◆ **Data**

>>>>>

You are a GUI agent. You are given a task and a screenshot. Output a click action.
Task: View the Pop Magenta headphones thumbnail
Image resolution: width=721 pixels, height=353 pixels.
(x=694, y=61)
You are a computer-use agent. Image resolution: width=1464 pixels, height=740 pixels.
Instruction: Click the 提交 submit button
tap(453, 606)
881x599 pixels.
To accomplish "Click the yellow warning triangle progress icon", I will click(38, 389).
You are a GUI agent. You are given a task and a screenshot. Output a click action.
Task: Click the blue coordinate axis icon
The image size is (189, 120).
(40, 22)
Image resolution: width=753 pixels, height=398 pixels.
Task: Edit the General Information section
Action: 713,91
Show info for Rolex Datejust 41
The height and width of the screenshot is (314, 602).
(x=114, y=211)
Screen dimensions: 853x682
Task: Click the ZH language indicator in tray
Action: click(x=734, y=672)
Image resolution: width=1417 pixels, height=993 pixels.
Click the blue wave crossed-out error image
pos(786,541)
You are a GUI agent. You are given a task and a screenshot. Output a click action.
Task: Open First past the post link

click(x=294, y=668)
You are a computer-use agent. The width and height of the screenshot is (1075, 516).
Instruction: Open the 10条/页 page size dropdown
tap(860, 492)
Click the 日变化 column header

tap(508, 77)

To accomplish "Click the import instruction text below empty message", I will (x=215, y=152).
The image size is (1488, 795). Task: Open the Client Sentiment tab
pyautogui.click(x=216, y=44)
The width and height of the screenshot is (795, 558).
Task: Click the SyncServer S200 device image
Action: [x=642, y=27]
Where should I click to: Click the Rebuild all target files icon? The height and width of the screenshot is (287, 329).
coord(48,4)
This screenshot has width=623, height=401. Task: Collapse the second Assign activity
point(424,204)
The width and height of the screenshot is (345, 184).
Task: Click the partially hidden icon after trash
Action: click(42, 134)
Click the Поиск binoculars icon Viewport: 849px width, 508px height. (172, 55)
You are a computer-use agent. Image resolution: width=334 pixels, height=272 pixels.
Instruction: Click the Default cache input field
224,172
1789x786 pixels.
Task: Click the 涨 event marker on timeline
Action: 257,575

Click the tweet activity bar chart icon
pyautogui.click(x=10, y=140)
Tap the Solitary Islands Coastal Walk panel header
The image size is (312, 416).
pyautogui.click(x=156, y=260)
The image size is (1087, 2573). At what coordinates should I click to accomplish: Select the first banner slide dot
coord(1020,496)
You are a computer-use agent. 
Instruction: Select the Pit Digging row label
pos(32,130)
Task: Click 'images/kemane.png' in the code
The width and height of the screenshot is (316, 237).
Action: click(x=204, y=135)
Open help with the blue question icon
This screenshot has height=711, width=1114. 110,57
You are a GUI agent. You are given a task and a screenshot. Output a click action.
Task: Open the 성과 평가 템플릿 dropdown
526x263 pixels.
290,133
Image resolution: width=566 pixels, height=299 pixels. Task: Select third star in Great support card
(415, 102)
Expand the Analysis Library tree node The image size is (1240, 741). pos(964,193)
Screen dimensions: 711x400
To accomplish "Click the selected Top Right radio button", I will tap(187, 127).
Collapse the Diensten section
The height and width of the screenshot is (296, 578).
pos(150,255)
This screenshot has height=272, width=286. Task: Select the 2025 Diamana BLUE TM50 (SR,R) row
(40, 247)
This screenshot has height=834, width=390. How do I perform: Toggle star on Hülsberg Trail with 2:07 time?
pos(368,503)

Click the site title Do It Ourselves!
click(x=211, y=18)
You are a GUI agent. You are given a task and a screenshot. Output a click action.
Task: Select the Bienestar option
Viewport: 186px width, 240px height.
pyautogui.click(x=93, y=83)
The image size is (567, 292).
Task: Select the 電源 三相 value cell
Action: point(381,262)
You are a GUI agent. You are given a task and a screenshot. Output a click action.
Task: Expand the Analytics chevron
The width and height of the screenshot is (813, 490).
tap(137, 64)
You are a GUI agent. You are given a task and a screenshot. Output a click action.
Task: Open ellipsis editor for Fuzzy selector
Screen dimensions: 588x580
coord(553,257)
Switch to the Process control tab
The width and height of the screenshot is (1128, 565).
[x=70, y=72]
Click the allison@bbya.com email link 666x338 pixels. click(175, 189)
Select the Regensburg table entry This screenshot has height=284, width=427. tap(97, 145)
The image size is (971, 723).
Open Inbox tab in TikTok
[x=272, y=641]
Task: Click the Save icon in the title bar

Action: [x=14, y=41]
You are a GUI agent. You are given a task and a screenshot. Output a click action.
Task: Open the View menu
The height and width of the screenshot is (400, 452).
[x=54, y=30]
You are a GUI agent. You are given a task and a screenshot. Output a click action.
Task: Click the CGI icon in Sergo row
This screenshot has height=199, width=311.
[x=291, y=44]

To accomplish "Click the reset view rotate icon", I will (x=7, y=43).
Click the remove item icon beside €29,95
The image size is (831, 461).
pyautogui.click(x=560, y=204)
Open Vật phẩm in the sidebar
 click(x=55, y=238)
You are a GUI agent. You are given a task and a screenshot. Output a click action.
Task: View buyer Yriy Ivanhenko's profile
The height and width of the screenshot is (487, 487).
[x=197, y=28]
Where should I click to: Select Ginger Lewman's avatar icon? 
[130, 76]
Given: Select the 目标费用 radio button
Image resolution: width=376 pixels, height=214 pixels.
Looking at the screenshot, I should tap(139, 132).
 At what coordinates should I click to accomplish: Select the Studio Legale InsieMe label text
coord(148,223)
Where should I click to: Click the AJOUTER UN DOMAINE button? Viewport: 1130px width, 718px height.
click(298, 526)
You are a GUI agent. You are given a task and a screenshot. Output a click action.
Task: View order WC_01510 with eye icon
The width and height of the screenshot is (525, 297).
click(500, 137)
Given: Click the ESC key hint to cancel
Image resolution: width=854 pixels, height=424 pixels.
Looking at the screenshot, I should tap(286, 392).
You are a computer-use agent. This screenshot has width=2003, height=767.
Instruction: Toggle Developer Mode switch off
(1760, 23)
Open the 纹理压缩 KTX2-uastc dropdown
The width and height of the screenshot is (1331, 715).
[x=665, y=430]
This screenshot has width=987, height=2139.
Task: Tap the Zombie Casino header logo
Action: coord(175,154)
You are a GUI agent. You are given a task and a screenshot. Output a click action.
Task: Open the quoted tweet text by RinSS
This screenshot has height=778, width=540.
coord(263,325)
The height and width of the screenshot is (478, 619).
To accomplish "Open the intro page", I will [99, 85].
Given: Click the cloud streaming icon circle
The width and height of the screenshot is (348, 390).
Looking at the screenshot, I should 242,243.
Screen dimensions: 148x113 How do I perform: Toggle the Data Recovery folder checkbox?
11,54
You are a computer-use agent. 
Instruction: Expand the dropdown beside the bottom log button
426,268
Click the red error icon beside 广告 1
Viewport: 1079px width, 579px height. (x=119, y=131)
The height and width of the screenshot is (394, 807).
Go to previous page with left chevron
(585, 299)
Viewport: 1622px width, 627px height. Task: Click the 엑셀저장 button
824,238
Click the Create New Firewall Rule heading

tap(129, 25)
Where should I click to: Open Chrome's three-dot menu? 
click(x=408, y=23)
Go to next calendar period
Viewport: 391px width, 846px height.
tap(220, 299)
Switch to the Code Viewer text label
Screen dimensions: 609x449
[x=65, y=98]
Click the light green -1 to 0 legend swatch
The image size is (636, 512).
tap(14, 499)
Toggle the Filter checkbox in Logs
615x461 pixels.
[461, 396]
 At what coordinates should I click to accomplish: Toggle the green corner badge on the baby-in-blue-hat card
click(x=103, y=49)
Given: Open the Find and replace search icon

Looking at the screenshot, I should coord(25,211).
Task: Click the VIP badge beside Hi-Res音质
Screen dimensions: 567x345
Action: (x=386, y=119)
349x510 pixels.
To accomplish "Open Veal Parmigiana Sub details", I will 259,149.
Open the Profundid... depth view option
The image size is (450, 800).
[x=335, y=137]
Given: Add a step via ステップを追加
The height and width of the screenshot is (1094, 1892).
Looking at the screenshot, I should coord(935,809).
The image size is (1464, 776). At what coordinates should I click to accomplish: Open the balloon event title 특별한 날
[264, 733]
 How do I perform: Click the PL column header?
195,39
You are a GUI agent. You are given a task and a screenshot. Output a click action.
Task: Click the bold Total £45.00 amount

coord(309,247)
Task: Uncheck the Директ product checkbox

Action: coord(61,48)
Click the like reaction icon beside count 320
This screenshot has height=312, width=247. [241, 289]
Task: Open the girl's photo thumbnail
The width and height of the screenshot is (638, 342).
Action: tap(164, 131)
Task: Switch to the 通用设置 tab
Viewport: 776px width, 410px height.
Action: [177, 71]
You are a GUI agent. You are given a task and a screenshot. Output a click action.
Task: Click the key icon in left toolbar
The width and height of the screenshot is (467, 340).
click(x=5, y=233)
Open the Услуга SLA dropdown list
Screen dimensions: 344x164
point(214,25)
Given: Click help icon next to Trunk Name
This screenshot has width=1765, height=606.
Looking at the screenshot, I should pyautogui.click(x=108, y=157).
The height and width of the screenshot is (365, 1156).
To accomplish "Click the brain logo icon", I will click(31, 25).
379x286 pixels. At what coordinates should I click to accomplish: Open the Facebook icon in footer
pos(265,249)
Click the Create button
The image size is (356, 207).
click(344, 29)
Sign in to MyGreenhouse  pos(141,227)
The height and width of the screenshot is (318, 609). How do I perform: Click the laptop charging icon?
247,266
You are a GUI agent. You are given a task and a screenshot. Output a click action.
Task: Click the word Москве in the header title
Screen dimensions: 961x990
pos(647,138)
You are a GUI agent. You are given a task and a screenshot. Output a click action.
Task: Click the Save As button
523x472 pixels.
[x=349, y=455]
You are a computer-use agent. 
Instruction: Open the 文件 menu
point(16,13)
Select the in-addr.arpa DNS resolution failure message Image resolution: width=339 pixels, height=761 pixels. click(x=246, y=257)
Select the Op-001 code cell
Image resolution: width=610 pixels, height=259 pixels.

<<<<<

◆ **Exercise aim**
Could you reproduce, exactly, every line above from the line with "Instruction: Click the 提交 submit button" to the line with "Image resolution: width=1417", and no other line? Both ends count.

◆ **Your solution**
Instruction: Click the 提交 submit button
tap(453, 606)
881x599 pixels.
To accomplish "Click the yellow warning triangle progress icon", I will click(38, 389).
You are a GUI agent. You are given a task and a screenshot. Output a click action.
Task: Click the blue coordinate axis icon
The image size is (189, 120).
(40, 22)
Image resolution: width=753 pixels, height=398 pixels.
Task: Edit the General Information section
Action: 713,91
Show info for Rolex Datejust 41
The height and width of the screenshot is (314, 602).
(x=114, y=211)
Screen dimensions: 853x682
Task: Click the ZH language indicator in tray
Action: click(x=734, y=672)
Image resolution: width=1417 pixels, height=993 pixels.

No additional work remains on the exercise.